◆ **Jobs**
**a)** Copy the theatre post word for word, from "McMillan's manifesto is" to "change is possible.".
**b)** List every person the theatre post mentions by name.

◆ **Document text**
►
Wednesday, 17 September 2014

No Emotions, Please: We're Actors

In an intriguing commentary on Ubu and The Truth Commission (Handspring, EIF 2014), Joyce McMillan champions Brecht's insistence on a theatre that plays to the mind, not the emotions. Recognising that Brecht overdoes it a bit (in theory, at least), she is suspicious of those performances at the Fringe that provoked tears - even worrying that emotionalism has become the gold standard of theatrical quality.

McMillan's manifesto is not about promoting cerebral theatre over the emotive: rather, she draws a contrast between those plays that seem to offer a personal, emotional catharsis and others which hint at the possibility of social change. While her analysis of Ubu emphasises the performance's use of alienation (the characters are too unpleasant to encourage identification), she allies the production to political theatre that suggests change is possible.

Of course. there is a context to this contrast: like the Pope and the Queen, McMillan is careful not to be explicit, but the Referendum (c) is lurking in everything these days. The preference for cerebral theatre is an appeal to reason as a higher virtue than emotion. That she ignores political plays that are emotive - or indeed, the dynamic emotionalism of Full Tilt ('Angie Darcy, as Janis, so brilliant and intense both musically and dramatically that it lifts the hairs on the back of the neck') which expertly captured the fury of Janis Joplin's rock rebellion - is not to decry their value, but state that theatre is a place for discussion and reflection.
◄
◆ **Provided data**
►
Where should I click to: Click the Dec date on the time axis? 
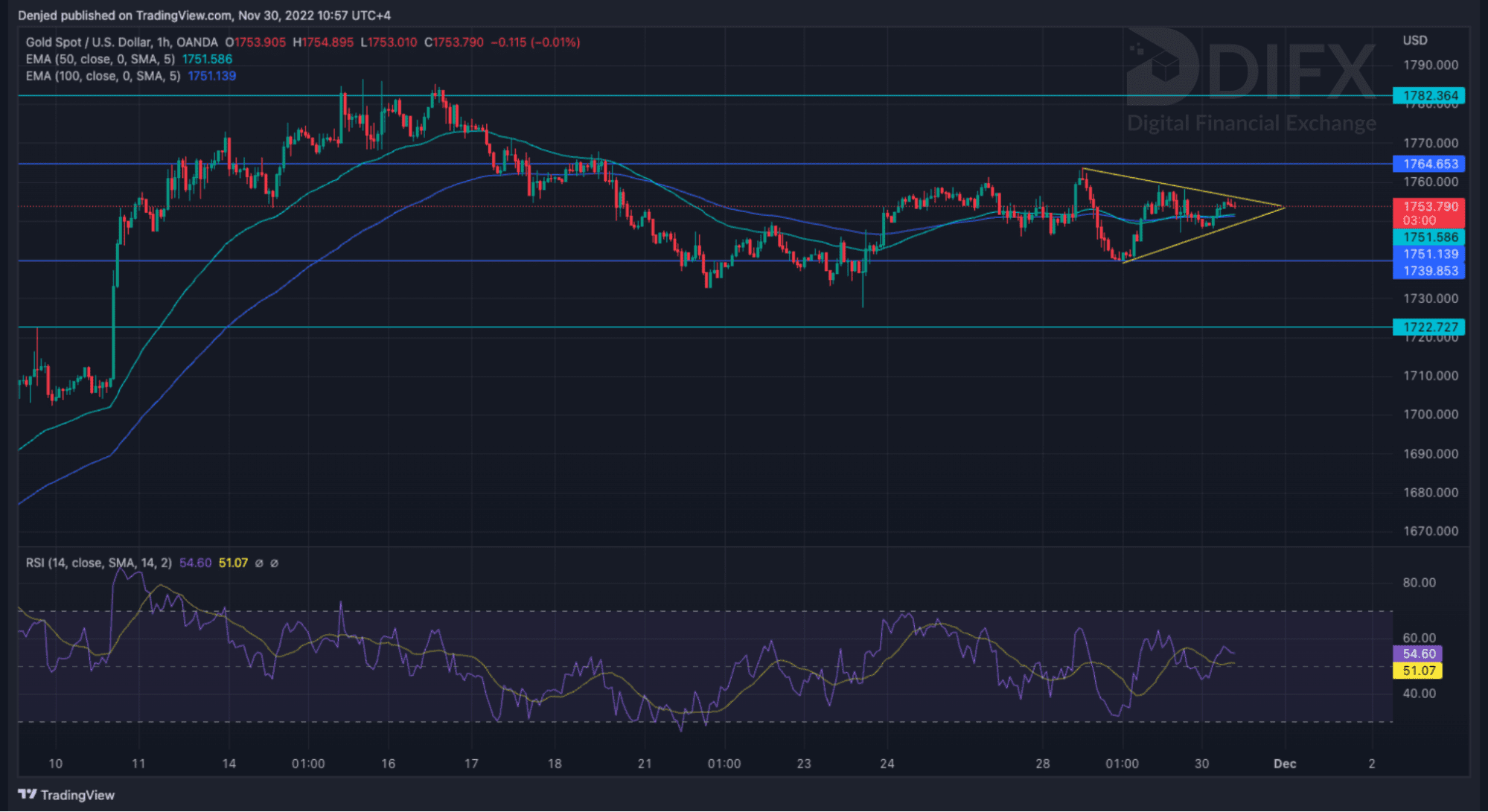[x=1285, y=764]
◄
◆ **Exercise responses**
**a)**
McMillan's manifesto is not about promoting cerebral theatre over the emotive: rather, she draws a contrast between those plays that seem to offer a personal, emotional catharsis and others which hint at the possibility of social change. While her analysis of Ubu emphasises the performance's use of alienation (the characters are too unpleasant to encourage identification), she allies the production to political theatre that suggests change is possible.

**b)**
Joyce McMillan
Brecht
Angie Darcy
Janis Joplin